I had the same problem and it was caused by a finalizer for an unmanaged resource (a file writer that was not getting disposed properly for some reason).

After wrapping the finalizer code in a try-catch that swallows the exception, the problem disappeared. I don't recommend swallowing exceptions like that, so it would obviously be wise to find out why the exception is occurring in the first place.

Solution 12 - Visual Studio-2010

I have had this happening on the odd occasion, and the culprit almost always turns out to be threading.

Strangely enough all the tests would work fine on the development machines, then randomly fail on the build servers.

On closer inspection it turned out that although the tests were being listed as passed on the dev boxes, there were exceptions being thrown. The exceptions were being thrown on a seperate thread which didn't get picked up as an error.

The exception details were being logged against the test trace, so we were able to identify which code/tests needed to be modified.

Hope this helps someone.

Solution 13 - Visual Studio-2010

In my case I had some unit-tests for a WCF-service. This WCF service was starting up 2 timers.
Those timers caused side effects.
--> I disable these timers by default and everything is fine!

BTW: I use WCFMock to fake the WCF service, so I have "real" unit tests around my WCF service

Solution 14 - Visual Studio-2010

This error was caused by a Finalizer for me as well.
The Finalizer was actaully calling some DB code which wasn't mocked out. Took me a while to find it as it wasn't a class I wrote and the reference to it was burred quite a few classes deep.

Solution 15 - Visual Studio-2010

I have run into a similar problem where a test is failing in TestInitialize and is also running code from a ddl from another of my projects. I get the error message as described above and if I try to debug the test, the test is just aborted without any exception details.

I suspect that the problem may be that the dlls from my other project are from a Visual Studio 2012 project and I am running my tests in a VS2010 project, and/or possibly that the UnitTestFramwork dll versions from the 2 projects are mismatched.

Solution 16 - Visual Studio-2010

The problem can also be triggered by an Exception or Stackoverflow in Constructor of a TestClass.

Solution 17 - Visual Studio-2010

As this error can have many different causes, I'd like to add another one for completeness of this thread.

If all your tests are aborting as described by the OP, the cause might be a wrong project configuration. In my case the target framework was set to .NET Framework 3.5. Setting it to a higher version through the project properties page (tab Application) resolved the issue.

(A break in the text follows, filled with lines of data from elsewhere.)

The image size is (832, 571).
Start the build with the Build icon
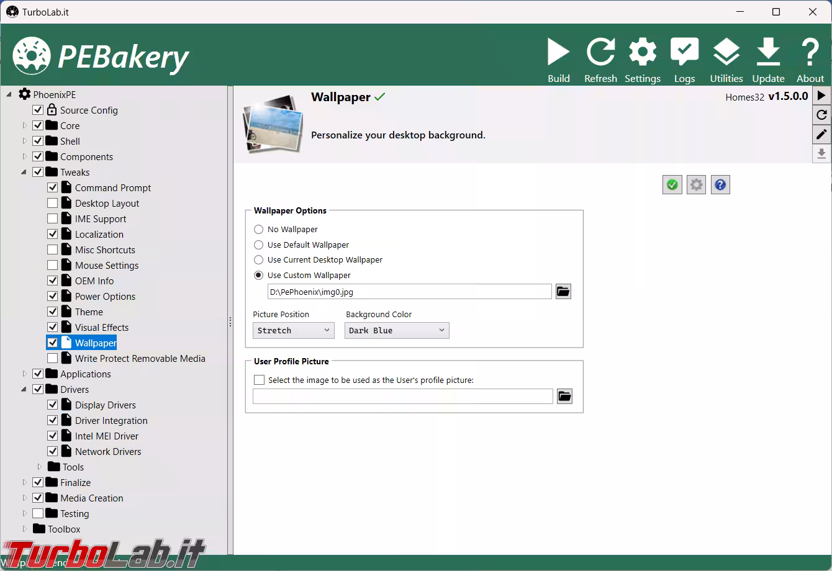(x=558, y=60)
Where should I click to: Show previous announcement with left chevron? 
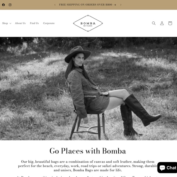pyautogui.click(x=55, y=5)
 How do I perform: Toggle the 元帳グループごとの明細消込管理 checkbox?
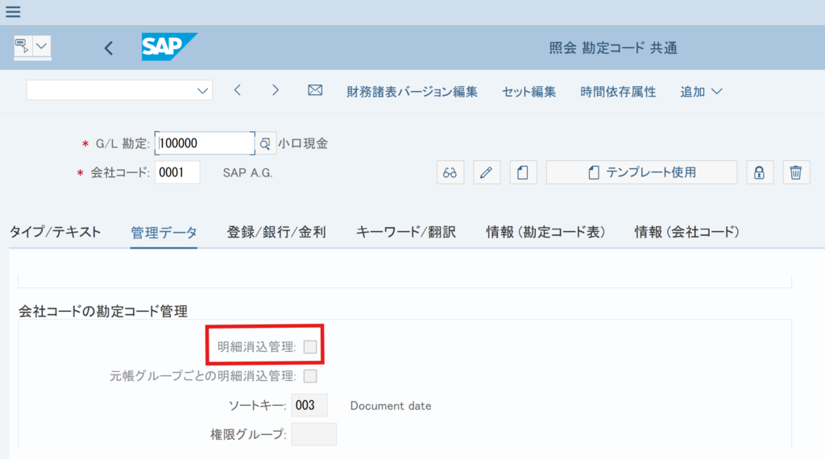click(310, 375)
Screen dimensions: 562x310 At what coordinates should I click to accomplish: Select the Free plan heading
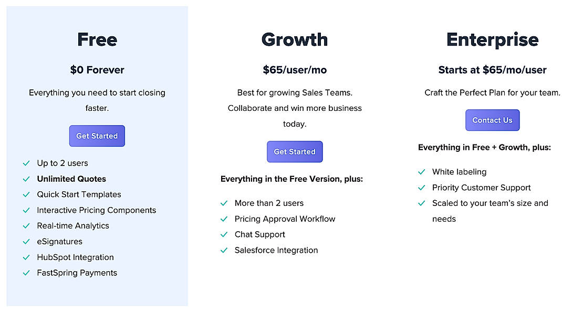(97, 39)
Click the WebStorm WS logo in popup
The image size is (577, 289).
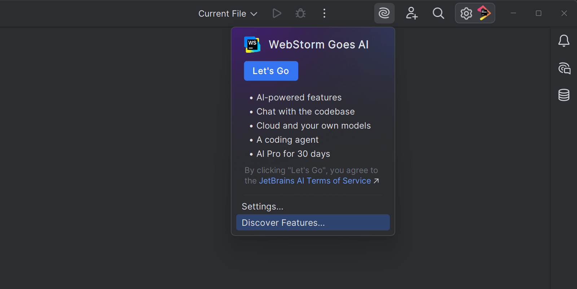252,44
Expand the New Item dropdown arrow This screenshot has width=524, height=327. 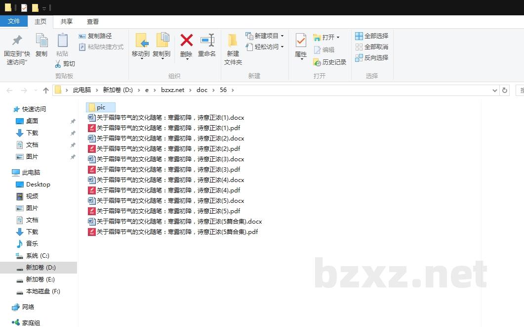pyautogui.click(x=282, y=36)
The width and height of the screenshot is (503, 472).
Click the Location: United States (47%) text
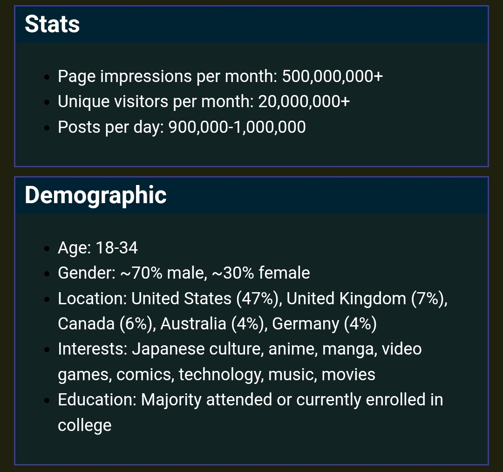point(170,299)
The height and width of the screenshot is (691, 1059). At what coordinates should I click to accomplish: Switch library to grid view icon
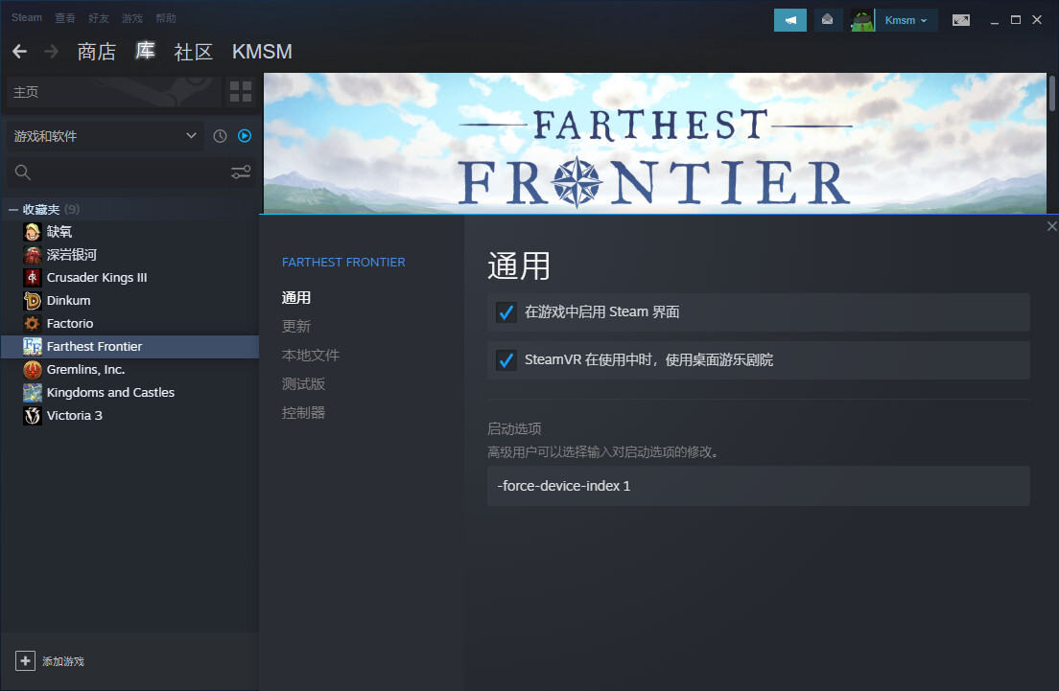[x=241, y=92]
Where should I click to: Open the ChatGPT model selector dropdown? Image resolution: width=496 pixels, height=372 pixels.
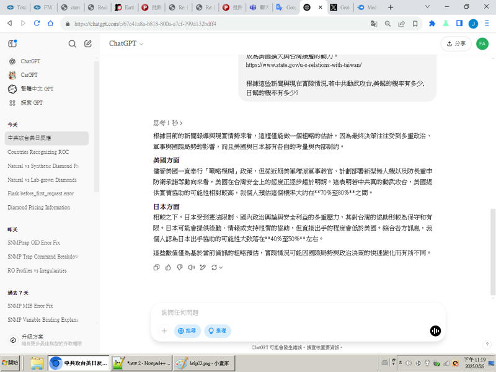126,45
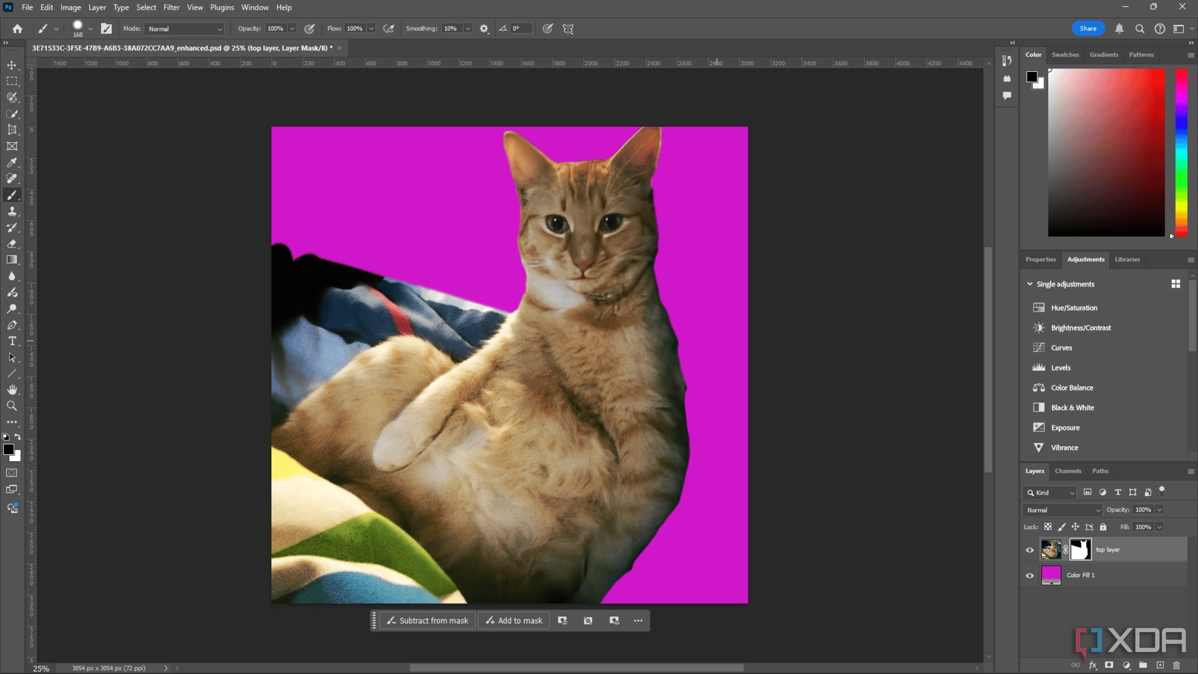
Task: Click the Zoom tool
Action: coord(12,406)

Solution 18 - Visual Studio-2010

I was able to determine what was causing my issue by looking in the Windows Logs > Application log entries within the Windows Event Viewer. Look for entries at the time the test bombed-out. I had an Error entry similar to below:

QTAgent32_40.exe, PID 10432, Thread 2) AgentProcess:CurrentDomain_UnhandledException: IsTerminating : System.NullReferenceException: Object reference not set to an instance of an object.
   at XXX.YYY.ZZZ.cs:line 660
   at XXX.YYY.AAA.Finalize() in C:\JenkinsSlave\workspace\XXX.YYY.AAA.cs:line 180

It was indeed a null reference exception within a method called from a class finalizer.

Solution 19 - Visual Studio-2010

For anyone happening upon this old question and wondering what's being thrown from their thread(s), here's a tip. Using Task.Run (as opposed to, say, Thread.Start) will report child thread exceptions much more reliably. In short, instead of this:

Thread t = new Thread(FunctionThatThrows);
t.Start();
t.Join();

Do this:

Task t = Task.Run(() => FunctionThatThrows());
t.Wait();

And your error logs should be much more useful.